As leaders, as young people, you bear a special burden of that responsibility. There was a reason we in the ’60s were loath to trust anyone over 30. It is the same reason that led the Parkland students to determine that adults had failed them, that they themselves must be the ones to stop gun violence in schools. It is the reason that I invest so much hope and faith in all of you to use your talents and education to fix this broken world. It will, after all, be your world far longer than it remains ours. More than a century ago, Harvard philosopher William James described that spirit of responsibility as “the true Harvard,” alive in its most “undisciplinable” sons, as he put it — they were all sons then — “… intoxicated and exultant with the nourishment they find here.” And he went on to say, “Beware when God lets loose a thinker on the world … all things then have to rearrange themselves.”

Principle 3 — Take It With You

I want to leave you with one last point, Transformation Principle 3, as you enter your lives beyond Harvard College. As we let you loose upon the world, take this spirit of transformation with you. Keep the fire fueled by your education burning. Catching fire may be a momentary flare, but transforming the world is a long haul. One of you put it this way: “I don’t think there is anything that makes me or anyone special in the way we succeed, except having that spirit that tells us to keep going.” Don’t lose that spirit.

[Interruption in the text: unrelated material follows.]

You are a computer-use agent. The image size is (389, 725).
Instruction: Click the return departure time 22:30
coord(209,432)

Take it from your professors — from Arthur Kleinman, who showed you caregiving social science; from Sarah Lewis, who inspired you toward equal justice; from Alyssa Goodman, who encouraged you to map the universe, no matter what your background. Take it from Lin-Manuel Miranda, who recently told us at the Kennedy School that life isn’t only about being in the room where it happens — that famous “Hamilton” line from your freshman year — it’s also about bringing your whole self into the room, especially the parts of you that don’t fit in, because then you just might transform the whole place. Take it, always, from each other — because Harvard never leaves you, and your connection is just beginning.

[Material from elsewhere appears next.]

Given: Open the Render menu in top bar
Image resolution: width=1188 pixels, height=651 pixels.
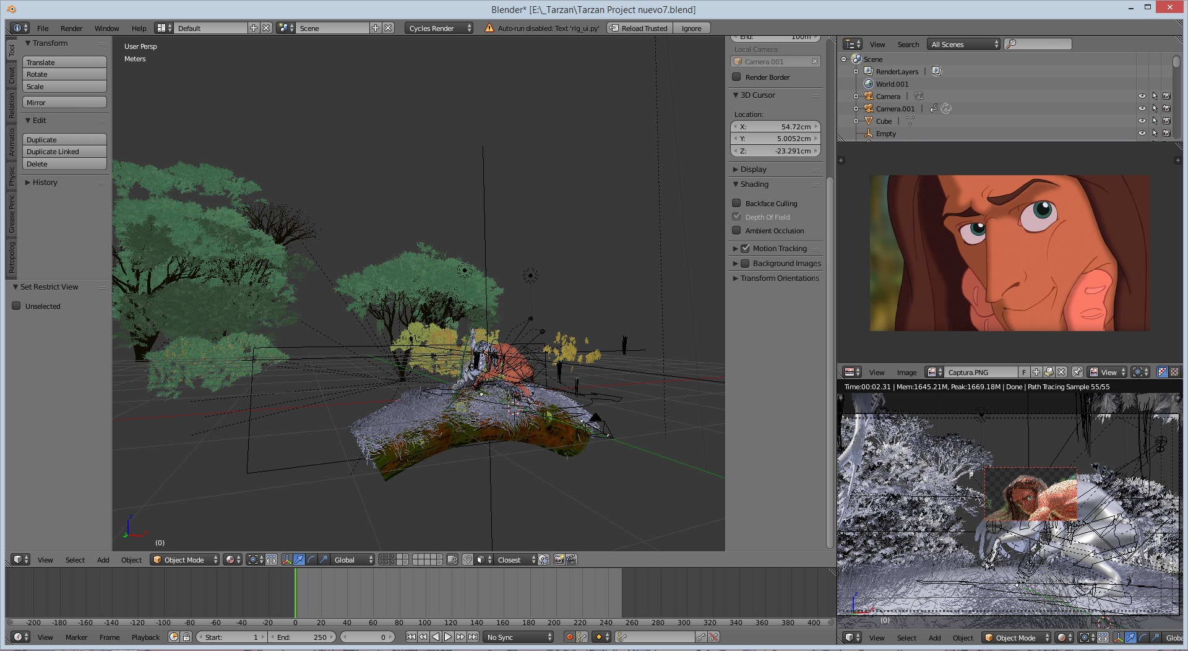Looking at the screenshot, I should click(71, 28).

Fifty years ago, Dr. Martin Luther King Jr., was chosen as Harvard’s very first Class Day speaker, an appointment he could not keep. But he left us with a call to action that still rings out today, and I’d like to leave it with you now. He said: “Transform the jangling discords of our world into a beautiful symphony of brotherhood. Transform this pending cosmic elegy into a creative psalm of peace.”

Go well, Class of 2018. Catch fire. Swipe right. Look outward together, and truly light the world.